Figure 4. Analysis of the molecular architecture of COX3 in bacteria and protists. A – Alignment of bacterial and mitochondrial COX3 proteins.

A set of aligned COX3 sequences from bacteria and protists was initially obtained from the DELTABLAST option of multiple alignment and subsequently implemented manually following data available from the structure of beef [59], [60], Paracoccus [61] and Thermus [54] aa₃ oxidase. Residues that bind phospholipids with either H or π bonds [60] are in yellow character and highlighted in dark grey, while those conserved are in bold character. Light grey areas indicate transmembrane helices (TM). B – Graphical representation of COX 1-3 fused proteins.

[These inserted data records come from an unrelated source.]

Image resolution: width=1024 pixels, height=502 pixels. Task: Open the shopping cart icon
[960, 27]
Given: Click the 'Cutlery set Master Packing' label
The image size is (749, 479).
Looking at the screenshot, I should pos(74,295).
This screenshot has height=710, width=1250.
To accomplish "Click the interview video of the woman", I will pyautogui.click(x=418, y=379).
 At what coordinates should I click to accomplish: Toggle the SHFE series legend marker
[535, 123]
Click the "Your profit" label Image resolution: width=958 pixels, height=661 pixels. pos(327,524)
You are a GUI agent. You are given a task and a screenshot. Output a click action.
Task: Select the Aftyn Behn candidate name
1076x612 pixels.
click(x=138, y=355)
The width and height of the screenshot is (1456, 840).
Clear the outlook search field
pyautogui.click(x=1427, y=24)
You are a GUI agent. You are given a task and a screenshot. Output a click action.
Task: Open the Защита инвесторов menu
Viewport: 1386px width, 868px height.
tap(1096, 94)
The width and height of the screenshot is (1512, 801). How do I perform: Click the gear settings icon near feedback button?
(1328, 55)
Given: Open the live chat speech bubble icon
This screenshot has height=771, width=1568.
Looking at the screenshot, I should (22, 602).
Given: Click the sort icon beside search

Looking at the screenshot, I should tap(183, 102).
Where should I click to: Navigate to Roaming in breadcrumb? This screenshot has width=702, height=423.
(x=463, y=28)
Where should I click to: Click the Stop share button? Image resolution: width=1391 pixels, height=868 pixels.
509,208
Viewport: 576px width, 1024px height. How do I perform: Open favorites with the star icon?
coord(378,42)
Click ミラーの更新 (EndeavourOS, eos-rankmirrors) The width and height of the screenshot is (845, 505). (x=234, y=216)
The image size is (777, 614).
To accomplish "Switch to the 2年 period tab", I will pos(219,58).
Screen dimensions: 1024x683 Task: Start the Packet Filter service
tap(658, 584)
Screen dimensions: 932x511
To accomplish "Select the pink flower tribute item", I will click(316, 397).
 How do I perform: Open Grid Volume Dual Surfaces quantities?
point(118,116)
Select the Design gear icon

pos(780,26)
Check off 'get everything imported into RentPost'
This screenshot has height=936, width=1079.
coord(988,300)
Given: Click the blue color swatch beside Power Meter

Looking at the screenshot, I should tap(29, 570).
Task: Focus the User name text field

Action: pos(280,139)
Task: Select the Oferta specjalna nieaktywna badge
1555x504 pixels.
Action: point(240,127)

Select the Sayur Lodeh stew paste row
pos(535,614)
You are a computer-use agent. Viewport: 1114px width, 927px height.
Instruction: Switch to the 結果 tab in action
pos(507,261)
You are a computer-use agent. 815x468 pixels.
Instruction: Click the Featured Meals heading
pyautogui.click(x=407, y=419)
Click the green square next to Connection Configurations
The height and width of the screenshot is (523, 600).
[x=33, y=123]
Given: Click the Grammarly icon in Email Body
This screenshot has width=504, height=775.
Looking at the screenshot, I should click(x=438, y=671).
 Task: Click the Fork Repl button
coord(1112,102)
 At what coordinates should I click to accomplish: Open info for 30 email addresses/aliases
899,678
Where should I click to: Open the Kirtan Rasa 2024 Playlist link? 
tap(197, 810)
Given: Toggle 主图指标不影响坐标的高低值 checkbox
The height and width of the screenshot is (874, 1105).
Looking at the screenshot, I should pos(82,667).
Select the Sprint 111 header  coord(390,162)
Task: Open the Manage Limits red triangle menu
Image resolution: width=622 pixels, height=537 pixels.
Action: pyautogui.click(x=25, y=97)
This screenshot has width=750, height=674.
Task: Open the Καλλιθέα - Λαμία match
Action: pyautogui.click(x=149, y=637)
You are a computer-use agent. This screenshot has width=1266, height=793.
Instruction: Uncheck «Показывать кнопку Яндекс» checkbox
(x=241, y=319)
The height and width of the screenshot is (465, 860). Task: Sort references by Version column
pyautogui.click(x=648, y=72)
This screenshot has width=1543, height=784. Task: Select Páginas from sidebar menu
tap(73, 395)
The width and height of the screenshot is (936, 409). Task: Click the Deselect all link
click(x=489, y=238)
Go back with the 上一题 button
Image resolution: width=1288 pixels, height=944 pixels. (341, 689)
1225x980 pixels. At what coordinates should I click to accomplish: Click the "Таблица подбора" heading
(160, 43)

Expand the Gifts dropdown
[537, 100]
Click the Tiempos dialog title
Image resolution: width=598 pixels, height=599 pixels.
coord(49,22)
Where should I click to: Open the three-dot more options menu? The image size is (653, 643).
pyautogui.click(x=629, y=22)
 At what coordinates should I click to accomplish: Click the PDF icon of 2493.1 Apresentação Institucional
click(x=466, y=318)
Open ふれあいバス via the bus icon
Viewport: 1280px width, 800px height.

The hydrophobic peaks in the hydropathy profile of the proteins, which was obtained using the program WHAT [81] with a fixed scanning window of 19 residues, is represented by the sharp triangles, that are commensurated to the peak height (maximum in the hydrophobicity profile) and width of the predicted TM [81], which closely correspond to those observed in 3D-structures [47], [54], [61]. C – Deduced sequence of the “minimal” COX operon of protists. The arrangement of COX genes essentially corresponds to the core sequence of a COX operons of type a (cf. Fig. 3) but in the reverse order of transcription. Dashed symbol represents a protein that may intermix with other COX subunits such as a COX4-like (Fig. S2 in File S1).